Consegna
Prosegui l'articolo sul medico ucraino rifugiato a Siret, riprendendo subito dopo la sua ultima frase.

Testo fornito
______________________________
Ha lasciato la sua terra il 24 febbraio con moglie e tre figli. Da un mese è rifugiato a Siret dove presta soccorso come medico di contatto per la Fondazione Emilio Falco
Liviu Acostacoi è un medico gastroenterologo, è fuggito da Chernivtsi il 24 febbraio con la famiglia. Oltre alla moglie Vera ha tre figli di quattro, tre e sei mesi e per questo non è stato chiamato alle armi. Da un mese è rifugiato a Siret dove presta soccorso come medico di contatto ai profughi ucraini. Guadagna 350 euro al mese che è il salario minimo rumeno e da qualche giorno lavora anche per la fondazione Emilio Falco. L’abbiamo incontrato con Fabrizio Protti, direttore della fondazione che permette a molti rifugiati di avere assistenza psicologica, integrazione sociale e un posto di lavoro. «In questo momento non posso fare il gastroenterologo – racconta grazie alla traduzione di Fabrizio Protti – non sono cittadino comunitario e se dovessi fare delle cure e perdere un paziente, il problema sarebbe non solo mio, ma di tutto il sistema sanitario rumeno quindi per ora mi dedico all’attività di accoglienza».
Liviu oggi non può svolgere la sua attività clinica, anche se, nelle ultime ore, il governo ha deciso di concedere ai medici ucraini la possibilità di esercitare anche in Romania. «I medici sono pochi e per l’emergenza sanitaria che sta crescendo – spiega Protti – ieri è uscita una circolare del governo secondo la quale le lauree ucraine in medicina, farmacia e odontoiatria sono equiparabili a quelle europee, permettendo così ai medici fuggiti dalla guerra di svolgere la loro professione».
______________________________
Dati forniti
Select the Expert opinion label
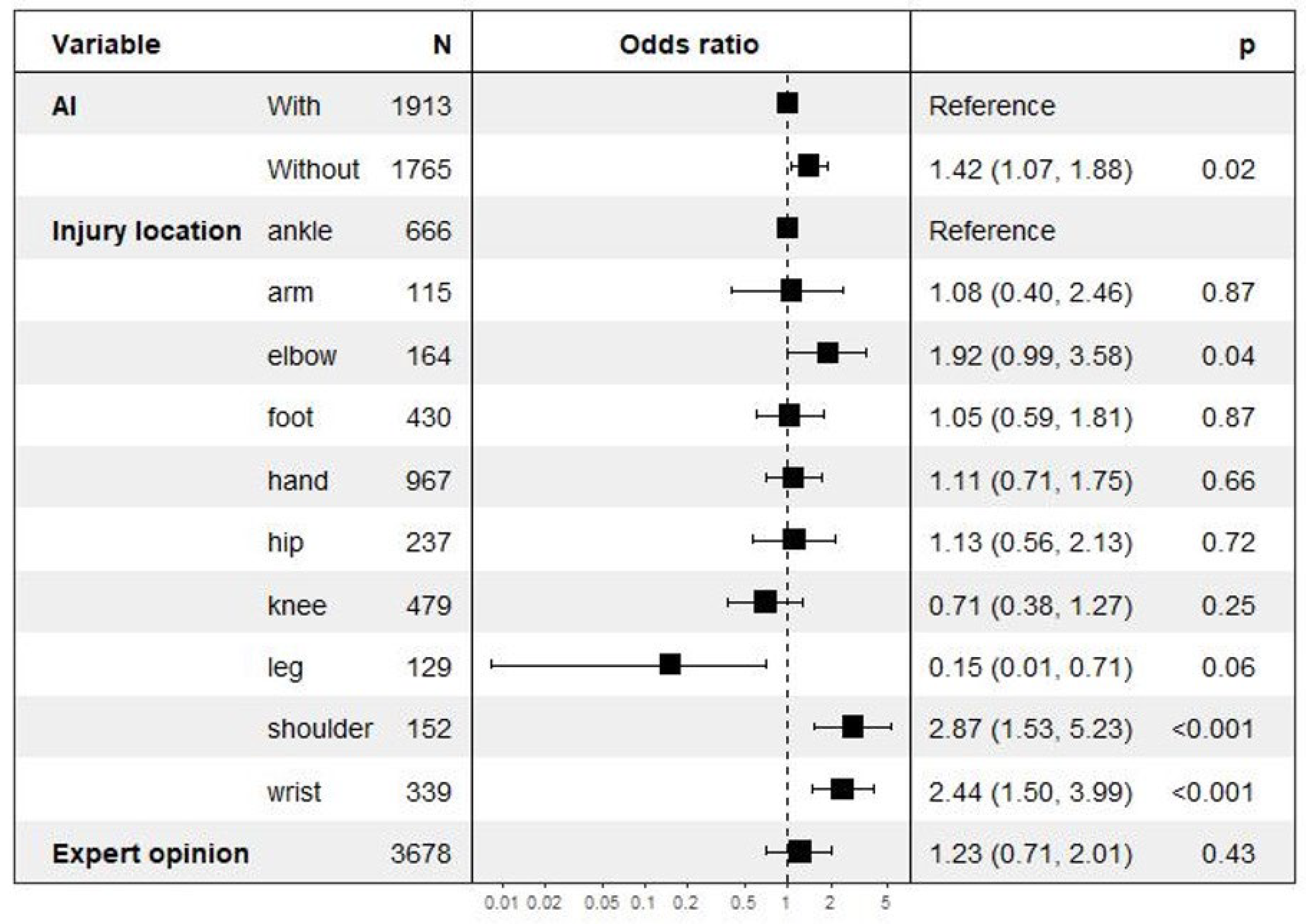 coord(150,854)
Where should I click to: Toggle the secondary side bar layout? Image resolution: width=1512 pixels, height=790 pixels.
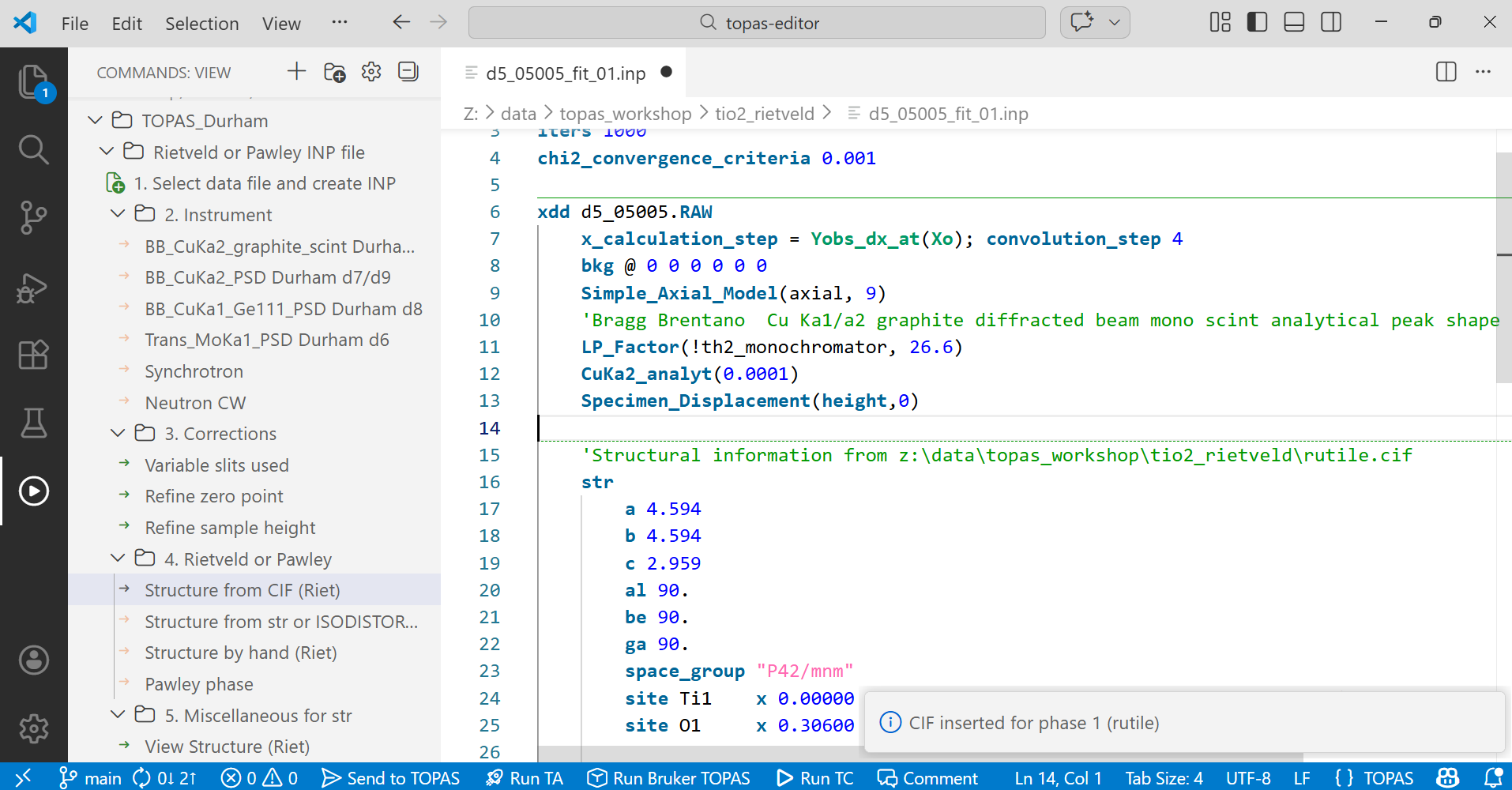(1331, 22)
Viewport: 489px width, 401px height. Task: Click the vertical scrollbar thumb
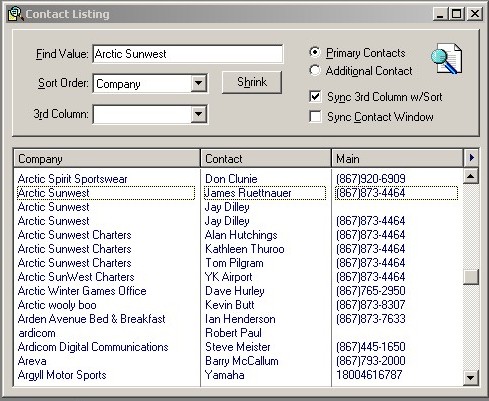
______________________________
Soluzione
In attesa di riprendere la sua attività, Liviu accoglie i profughi, li ascolta, e indirizza i più bisognosi ai centri di cura. «Ci sono due strutture, una di prima accoglienza – racconta- dove arrivano i profughi e vengono assistiti da volontari delle organizzazioni umanitarie, da psicologi e psichiatri di stato e una seconda allestita presso il campo sportivo di Siret dove vengono accompagnate le persone prive di documenti e dove c’è un altro punto di osservazione medico fornito dall’ospedale di Siret e dal centro psichiatrico. A quel punto chi ha bisogno di cure specifiche viene indirizzato all’ospedale, per gli altri c’è un programma di assistenza psicologica durante il percorso di integrazione». La vera emergenza nei campi profughi di Siret oggi è psicologica. Liviu racconta di gravi stati di stress, attacchi di panico e tremori che si riscontrano soprattutto negli adulti. «I bambini invece vengono distratti con il gioco – aggiunge Fabrizio – e dunque non mostrano paura o preoccupazione, probabilmente le difficoltà emergeranno nel lungo periodo».
A pochi chilometri, oltre il confine, la situazione sanitaria si fa di giorno in giorno più grave. «Nelle zone di guerra oggi il problema è rappresentato dall’accumulo di cadaveri civili e militari nelle strade. Il caldo non aiuta e il rischio di epidemie è molto alto», ammette Liviu che è in costante contatto con amici e parenti rimasti in Ucraina. A preoccupare maggiormente però sono le possibili radiazioni. «Al di là della centrale di Chernobyl – dice – c’è Raphachoia dove ci sono sei reattori nucleari e se dovesse verificarsi una esplosione le conseguenze sarebbero catastrofiche». Abbassa gli occhi e guarda l’orizzonte, meglio non ipotizzare uno scenario del genere, «dobbiamo auspicare la pace, per i nostri figli». Il sogno è di tornare a casa, in Ucraina, a Chernivtsi dove ancora vivono gli anziani genitori che non hanno voluto abbandonare la loro terra. «Se questo non sarà possibile, cercherò di mettere a frutto la mia esperienza di medico gastroenterologo in Romania o in un altro paese europeo».